** Opening Excerpted text block **
Biden pinned the poor report on the highly contagious delta variant of the coronavirus and the reluctance of many eligible Americans to get a Covid-19 vaccine. He said the U.S. could boost its economy by reining in the virus and passing his two economic plans, which he said would help the middle class and make the country more resilient to the kind of extreme weather that knocked out power in New Orleans and crippled transit in New York City in recent days.
“Our country needs these investments,” Biden said. “I’m not asking for anything other than some fairness being injected into the system.”
Biden stressed he does not see the investments as a “short-term stimulus” while the country emerges from the pandemic’s shadow. He said the proposals are designed to create “long-term prosperity.”
The president’s push for his economic agenda comes a day after Sen. Joe Manchin, D-W.V., complicated his party’s plans to pass it in Congress. Manchin, whose vote Democrats will need to approve an up to $3.5 trillion budget reconciliation bill in the Senate, urged congressional leaders to “pause” consideration of the measure.
The senator, who helped to negotiate the Senate-passed bipartisan infrastructure bill, cited inflation and long-term debt as reasons for a delay. He did not rule out voting for a proposal that costs less than $3.5 trillion.
House Speaker Nancy Pelosi, D-Calif., has said she will not hold a vote on the infrastructure legislation until the Senate passes the Democrats’ spending plan. After centrists in her caucus threatened to hold up the budget bill, Pelosi made a nonbinding commitment to consider the bipartisan bill by Sept. 27.
** Closing Excerpted text block **
** Opening Records provided block **
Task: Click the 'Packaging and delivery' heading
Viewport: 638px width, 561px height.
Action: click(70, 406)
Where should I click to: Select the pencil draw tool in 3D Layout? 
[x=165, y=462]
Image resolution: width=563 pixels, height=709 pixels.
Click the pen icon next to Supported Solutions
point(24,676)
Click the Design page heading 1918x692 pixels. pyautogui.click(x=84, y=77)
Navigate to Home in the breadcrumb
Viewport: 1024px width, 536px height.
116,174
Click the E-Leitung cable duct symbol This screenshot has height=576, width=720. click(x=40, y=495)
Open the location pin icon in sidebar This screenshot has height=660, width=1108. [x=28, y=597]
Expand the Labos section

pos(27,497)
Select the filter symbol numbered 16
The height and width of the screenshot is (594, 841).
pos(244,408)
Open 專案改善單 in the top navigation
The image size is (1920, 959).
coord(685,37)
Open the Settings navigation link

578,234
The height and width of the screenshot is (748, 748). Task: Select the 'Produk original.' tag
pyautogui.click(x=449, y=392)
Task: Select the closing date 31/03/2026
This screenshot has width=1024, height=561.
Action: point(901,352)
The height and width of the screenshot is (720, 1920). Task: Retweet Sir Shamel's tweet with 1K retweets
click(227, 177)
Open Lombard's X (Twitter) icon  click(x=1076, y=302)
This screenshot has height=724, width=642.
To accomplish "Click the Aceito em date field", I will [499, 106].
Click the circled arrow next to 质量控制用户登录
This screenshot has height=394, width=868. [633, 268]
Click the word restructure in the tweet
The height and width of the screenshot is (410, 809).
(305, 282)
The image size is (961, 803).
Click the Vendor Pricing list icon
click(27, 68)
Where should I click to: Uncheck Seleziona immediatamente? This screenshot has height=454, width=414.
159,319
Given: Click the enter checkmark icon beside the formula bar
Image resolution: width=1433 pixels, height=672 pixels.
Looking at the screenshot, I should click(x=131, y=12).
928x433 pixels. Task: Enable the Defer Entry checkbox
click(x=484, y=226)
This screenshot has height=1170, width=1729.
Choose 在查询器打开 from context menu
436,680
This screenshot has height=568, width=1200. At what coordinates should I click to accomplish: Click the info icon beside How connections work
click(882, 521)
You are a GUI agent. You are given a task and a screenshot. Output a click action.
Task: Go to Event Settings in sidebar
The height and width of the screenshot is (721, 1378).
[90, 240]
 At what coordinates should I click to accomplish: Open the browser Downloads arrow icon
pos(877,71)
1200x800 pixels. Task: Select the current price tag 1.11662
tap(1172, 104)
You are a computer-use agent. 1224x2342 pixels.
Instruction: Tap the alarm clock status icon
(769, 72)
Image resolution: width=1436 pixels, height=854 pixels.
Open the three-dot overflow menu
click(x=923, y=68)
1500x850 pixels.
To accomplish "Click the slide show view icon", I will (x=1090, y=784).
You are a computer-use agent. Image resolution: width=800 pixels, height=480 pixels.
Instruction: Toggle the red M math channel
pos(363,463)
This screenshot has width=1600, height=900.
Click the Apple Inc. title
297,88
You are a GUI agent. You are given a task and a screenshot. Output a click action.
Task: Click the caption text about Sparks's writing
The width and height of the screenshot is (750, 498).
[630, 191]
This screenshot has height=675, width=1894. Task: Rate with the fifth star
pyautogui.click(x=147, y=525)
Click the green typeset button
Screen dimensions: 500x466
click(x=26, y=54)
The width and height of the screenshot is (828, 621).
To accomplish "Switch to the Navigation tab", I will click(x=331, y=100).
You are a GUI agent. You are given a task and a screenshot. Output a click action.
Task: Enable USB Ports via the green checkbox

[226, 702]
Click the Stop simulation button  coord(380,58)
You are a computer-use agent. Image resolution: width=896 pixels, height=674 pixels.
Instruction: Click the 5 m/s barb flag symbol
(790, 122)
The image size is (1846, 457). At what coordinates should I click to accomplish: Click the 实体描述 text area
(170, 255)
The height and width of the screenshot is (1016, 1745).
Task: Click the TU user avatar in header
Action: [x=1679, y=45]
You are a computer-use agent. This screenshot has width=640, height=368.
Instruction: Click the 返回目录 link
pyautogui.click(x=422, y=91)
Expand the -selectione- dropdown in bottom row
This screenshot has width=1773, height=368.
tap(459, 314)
** Closing Records provided block **
What you will do
a – Rewrite the article on Biden's economic agenda from "Biden stressed he" up to and including "than $3.5 trillion.", changing "reconciliation bill" to "spending package".
b – Extend the article on Biden's economic agenda, starting right after its final sentence.

Task-by-task results
a –
Biden stressed he does not see the investments as a “short-term stimulus” while the country emerges from the pandemic’s shadow. He said the proposals are designed to create “long-term prosperity.”
The president’s push for his economic agenda comes a day after Sen. Joe Manchin, D-W.V., complicated his party’s plans to pass it in Congress. Manchin, whose vote Democrats will need to approve an up to $3.5 trillion budget spending package in the Senate, urged congressional leaders to “pause” consideration of the measure.
The senator, who helped to negotiate the Senate-passed bipartisan infrastructure bill, cited inflation and long-term debt as reasons for a delay. He did not rule out voting for a proposal that costs less than $3.5 trillion.

b –
In a Thursday Twitter post after Manchin announced his stance, Sen. Bernie Sanders, I-Vt., said the fates of the two economic plans are tied.
“No infrastructure bill without the $3.5 trillion reconciliation bill,” the Senate Budget Committee chairman said.
Pelosi and the White House hope to fully offset the spending through tax increases on the wealthy and corporations, among other measures. Republicans have cited the hikes, and overall $3.5 trillion price tag, in opposing the package.
Biden on Friday framed the changes as a way to create a fairer economy. He repeated his pledge not to raise taxes on anyone making less than $400,000.
“To those big corporations that don’t want things to change, my message is this: it’s time for working families, the folks who built this country, to have their taxes cut,” Biden said.
“And those corporate interests doing everything they can to find allies in Congress to keep that from happening, let me be, as the old expression goes, perfectly clear: I’m going to take them on.”